Stored data:
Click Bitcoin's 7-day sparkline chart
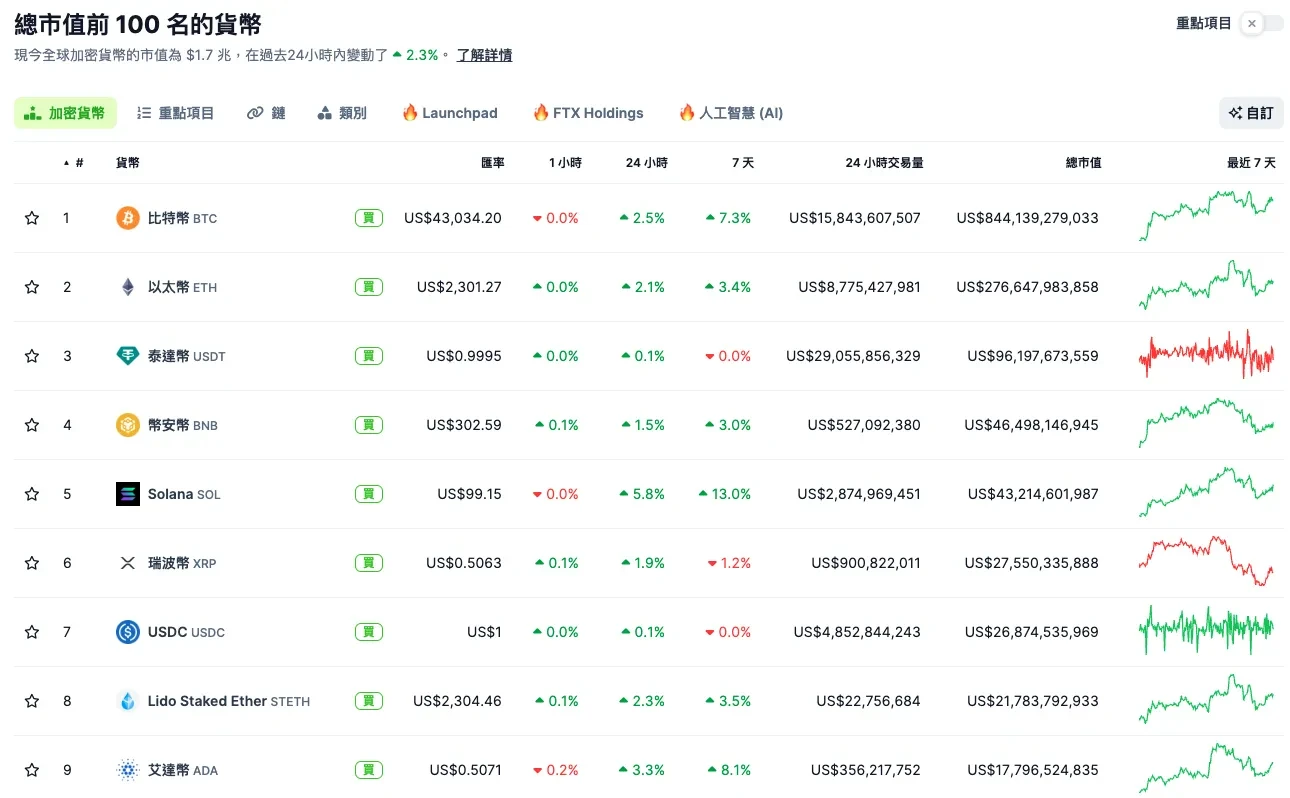Viewport: 1290px width, 798px height. tap(1207, 217)
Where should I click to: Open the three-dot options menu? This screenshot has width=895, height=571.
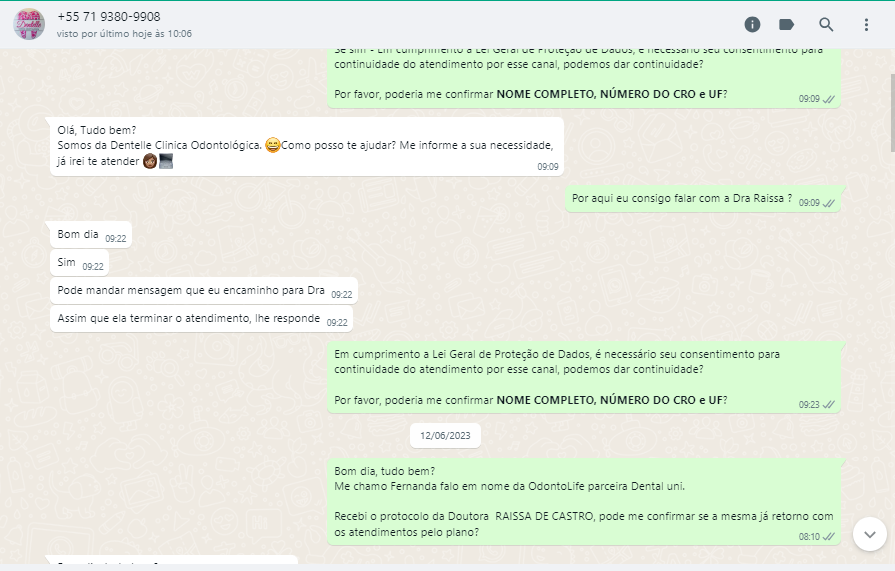click(866, 25)
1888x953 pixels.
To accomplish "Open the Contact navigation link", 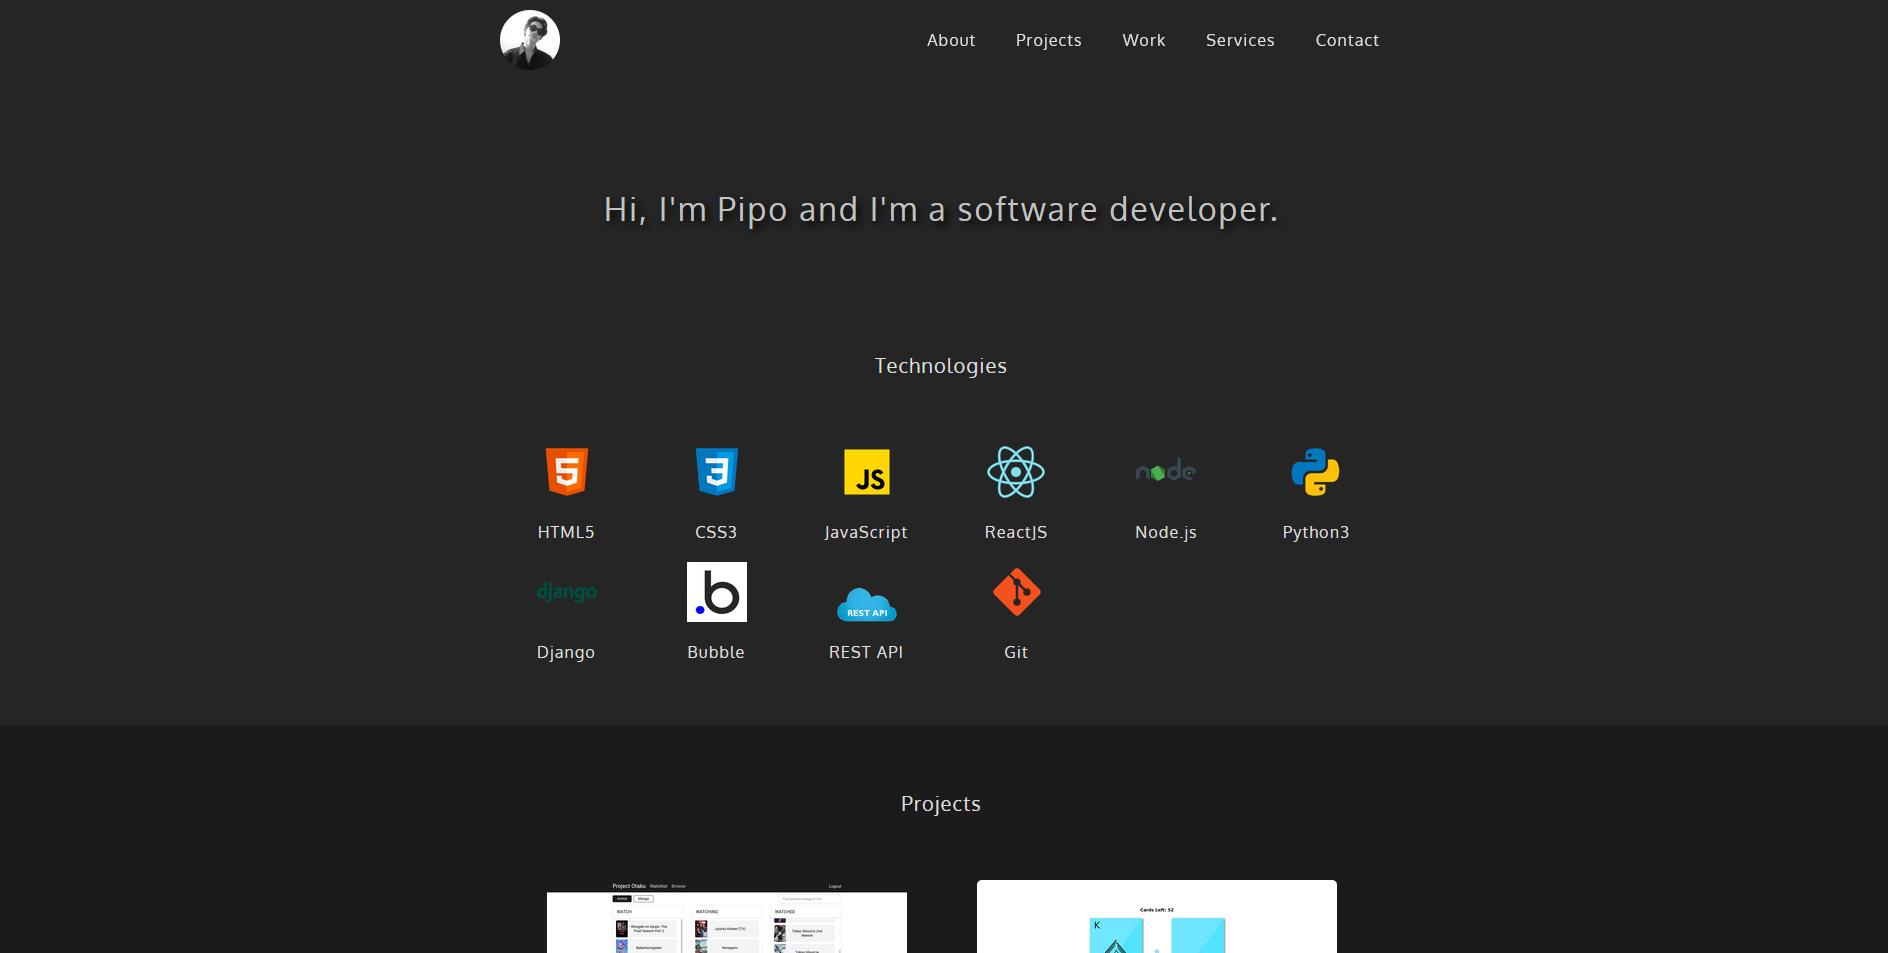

ASSIGNMENT: What is needed is an exact printout of all the entries, without the pictures.

RESULT FOR THIS EXERCISE:
Click Bitcoin's 7-day sparkline chart
Viewport: 1290px width, 798px height. tap(1207, 217)
Where should I click to: Open the three-dot options menu? This screenshot has width=895, height=571.
click(866, 25)
1888x953 pixels.
To accomplish "Open the Contact navigation link", 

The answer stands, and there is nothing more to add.